緑内障と診断され、さらに中心視野への影響が疑われると、多くの人が強い不安を感じます。特に眼圧が正常範囲内にもかかわらず視野障害が進行している場合、「今後どうなってしまうのか」と心配になるのは自然なことです。しかし、現在の緑内障治療は以前より進歩しており、進行をできる限り抑えるための選択肢も増えています。

緑内障は眼圧だけで判断される病気ではない

緑内障は視神経が障害されることで視野が徐々に欠けていく病気です。以前は高眼圧が主な原因と考えられていましたが、日本では正常眼圧緑内障と呼ばれるタイプも多く見られます。

そのため、眼圧が13mmHg程度であっても視野障害が進行することはあります。眼圧が正常だから安全というわけではありません。

緑内障治療では「正常値」ではなく、その人にとって視神経を守れる眼圧まで下げることが目標になる場合があります。

紹介状が出された場合に行われること

専門病院や大学病院へ紹介された場合、まず現在の緑内障の状態を詳しく評価するための検査が行われることが一般的です。

視野検査だけでなく、光干渉断層計(OCT)による視神経や網膜神経線維層の測定、眼底検査、隅角検査などが実施されることがあります。

これらの検査によって、現在の進行度や今後のリスクがより正確に評価されます。

主な検査 目的
視野検査 視野障害の範囲を確認
OCT検査 視神経の損傷を確認
眼底検査 視神経乳頭の状態を確認
眼圧測定 治療目標を設定

今後考えられる治療法

緑内障治療の基本は眼圧を下げることです。

すでに点眼薬を使用している場合は種類の追加や変更が検討されることがあります。また、現在の眼圧が正常範囲であっても、さらに低い目標眼圧を目指す治療が行われることがあります。

症状や進行状況によってはレーザー治療や手術が検討される場合もあります。

点眼治療

最も一般的な治療方法で、眼圧を下げることによって視神経への負担を減らします。

レーザー治療

薬だけでは十分な効果が得られない場合に選択肢となることがあります。

手術

視野障害の進行がみられる場合や目標眼圧へ到達できない場合に検討されることがあります。

中心視野への影響がある場合の注意点

緑内障では通常、周辺視野から障害されることが多いですが、中心視野近くに影響が及ぶケースもあります。

そのため専門施設ではより詳細な視野検査が行われることがあります。

読書やパソコン作業、運転など日常生活への影響を評価しながら治療方針が決定されます。

不安が強いときに知っておきたいこと

緑内障と診断された直後は、「失明してしまうのではないか」という強い不安を抱く人も少なくありません。

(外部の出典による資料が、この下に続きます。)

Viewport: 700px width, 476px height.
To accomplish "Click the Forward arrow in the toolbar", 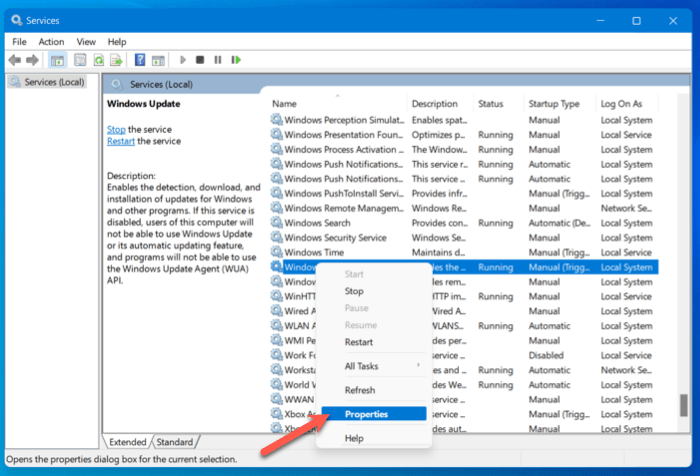I will click(32, 60).
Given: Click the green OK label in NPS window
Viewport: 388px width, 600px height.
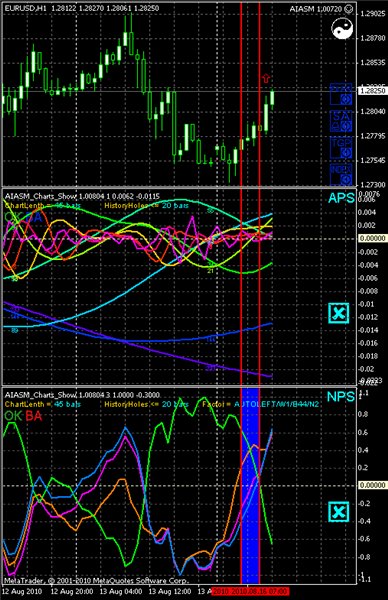Looking at the screenshot, I should pyautogui.click(x=13, y=416).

しかし現在は早期発見と継続的な治療によって、視機能を長期間維持できるケースが増えています。

紹介状が出たという事実は必ずしも悪い意味ではなく、より詳しい検査や専門的な治療を受けるためのステップであることも多いです。

まとめ

眼圧が正常範囲であっても緑内障は進行することがあり、中心視野への影響が疑われる場合には専門的な評価が重要になります。

紹介先の医療機関では詳細な検査が行われ、点眼治療の強化やレーザー治療、手術などを含めた最適な治療方針が検討されます。

不安を感じるのは当然ですが、現在の緑内障治療には多くの選択肢があります。紹介状を持って受診し、まずは現在の状態を正確に把握することが大切です。